The data had to be purged of mistakes. Westvang says one of the firms in the registry had been spelled in 250 different ways. He cites this as a reason why public officials shouldn’t be satisfied with simply establishing portals. They need to provide data resources that are readable by computers.

Revealing the invisible city

These programs, and more of their kind, have been developed in collaboration with the Oslo School of Architecture and Design (AHO). At its Institute of Design, the people behind the project YoUrban are researching ways to make the invisible city visible.

The invisible city is spawned by its inhabitants. Social patterns, the way people use the city to interact, are revealed.

Even cultural patterns can be disclosed – the way people use the city to express themselves, their experiences, dreams and expectations.

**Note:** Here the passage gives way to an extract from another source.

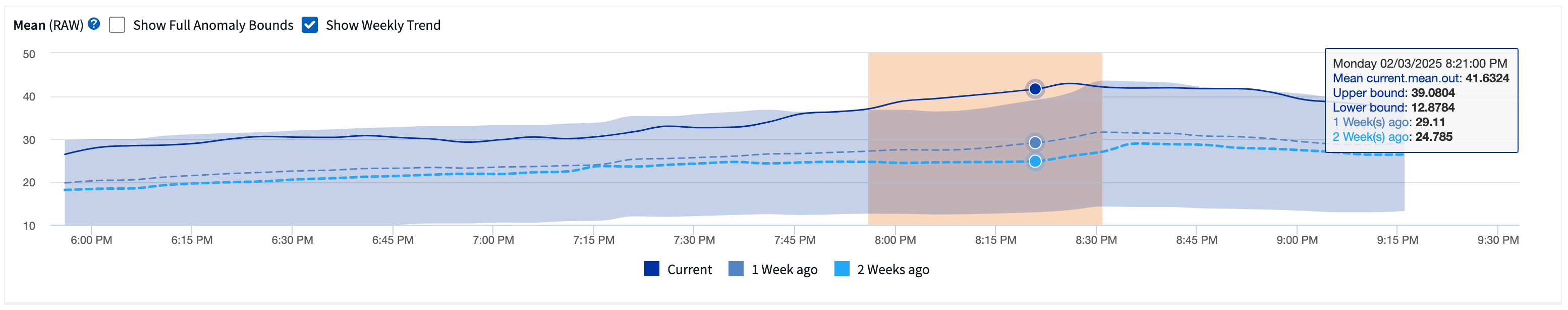Click the orange highlighted anomaly region
The image size is (1568, 310).
(949, 189)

Another visualisation created by the firm Bengler in cooperation with the YoUrban Project: Coloured lines beam out from firms that have assignments at the Oslo waterfront development Tjuvholmen, linking them to timelines for the construction projects. A similar chart is available for Oslo’s big urban renewal project underway at Bjørvika, the harbour area by the city’s new Opera. (Photo: www.bengler.no)

Use of inhabitants

“We want to design more than the physical structures. We want to create digital services that can be used by residents to exchange views and affect social and cultural patterns,” says Andrew Morrison.

Morrison is a professor at AHO’s Institute of Design and leads the YoUrban Project.

Streetscape

Another app for smartphones was developed by EngageLab, a team of developers and designers at the University of Oslo’s Faculty of Education Sciences.

Streetscape shows you where you are on a three-dimensional map of the city, using the open solution OpenStreetMap.

You can add photos or text that is relevant to your position. You can communicate your contributions via Facebook.

The pictures and texts combine to make what the developers call an urban map. They were inspired by a method developed by the international architectural firm Chora.

Their method involves the use of IT and mobile media to amass as many contributions as possible before construction projects commence.

The people who are affected can join in the decision-making process through digital discussion forums.

“The YoUrban Project doesn’t only involve the designing the invisible city. It also maps the daily life of this city, interpreting how people live and experience it,” explains Morrison.

Practical use

He stresses that the apps that have been developed for mobile phones and web browser are not experimental prototypes. Many of them are currently downloadable or are found on open websites, fully functional.

“We work with great designers and programmers. These solutions have to be fully functional and useful,” says Professor Andrew Morrison of AHO.